Da die kritische Größe beim Stickstoffdioxid nicht die tägliche Spitze, sondern der Jahresgrenzwert ist, gelten Messungen an so vielen Orten jedoch als schwierig - Experten werden die Belastung wohl mit Rechenmodellen ermitteln müssen. Bis 31. August muss dann ein Öffentlichkeitsverfahren zur Einführung von Diesel-Fahrverboten eingeleitet sein.
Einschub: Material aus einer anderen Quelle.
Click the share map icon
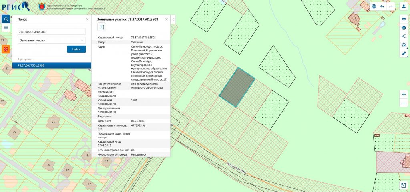 (x=404, y=36)
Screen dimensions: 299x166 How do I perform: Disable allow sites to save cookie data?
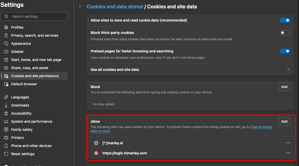point(285,20)
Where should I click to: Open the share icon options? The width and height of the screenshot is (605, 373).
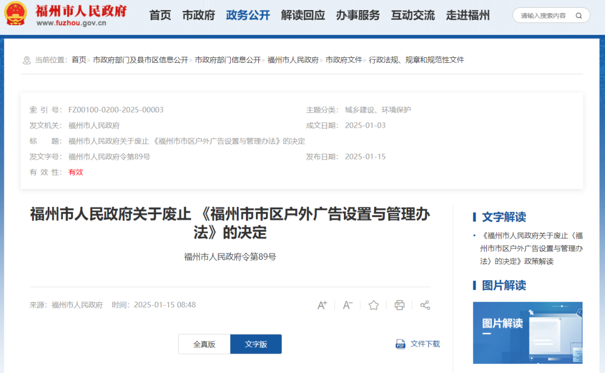(x=425, y=305)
Zu diesem Termin soll auch bekannt sein, wie groß die Verbotszone werden soll, wen sie träfe und welche Ausnahmen es gäbe. Das Zwangsgeld, sollte diese Frist nicht eingehalten werden, beträgt 4000 Euro. Die gleiche Summe wird fällig, wenn bis zum 31. Dezember kein vollzugsfähiges Konzept für das Fahrverbot vorliegt. Die ausführliche Begründung der Richter wird erst in einigen Wochen erwartet.

Die Umwelthilfe begrüßt die Entscheidung des VGH. "An Fahrverboten führt kein Weg vorbei", sagt DUH-Anwalt Remo Klinger. Denn selbst wenn das Bundesverwaltungsgericht wider Erwarten ein Veto einlege, müsse der Bund schon wegen der andauernden Verletzung der EU-Schadstoffvorgaben die Blaue Plakette einführen. Dieses Siegel, das ähnlich den roten, gelben und grünen Umweltzone-Aufklebern einen niedrigen Schadstoffausstoß attestiert, wäre auch die favorisierte Lösung der Stadt.
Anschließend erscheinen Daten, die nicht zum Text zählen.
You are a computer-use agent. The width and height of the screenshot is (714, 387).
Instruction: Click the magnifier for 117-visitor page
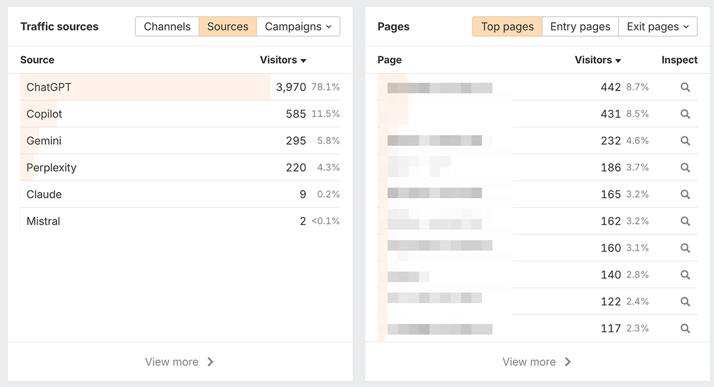tap(685, 329)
Die Stadt, die stets angezweifelt hatte, dass Diesel-Fahrverbote zulässig sind, fühlt sich durch den VGH-Spruch bestätigt. "Wenn nun, wie es aussieht, verkehrsbeschränkende Maßnahmen kommen müssen, dann nur für diejenigen Fahrzeuge, die maßgeblich für den Stickstoffdioxidausstoß verantwortlich sind", betont Oberbürgermeister Dieter Reiter. Die rechtlichen Voraussetzungen müssten nun Freistaat und Bund schaffen.

Auch der Freistaat sieht sich nicht als Verlierer. Mit dem Beschluss werde das Land "ausdrücklich nicht bereits zu Fahrverboten für Dieselfahrzeuge" verpflichtet, betont ein Sprecher des Umweltministeriums. Die Staatsregierung habe ein pauschales Diesel-Fahrverbot in Innenstädten stets abgelehnt. Weitere Maßnahmen zur Verbesserung der Münchner Luftqualität würden derzeit per Gutachten geprüft.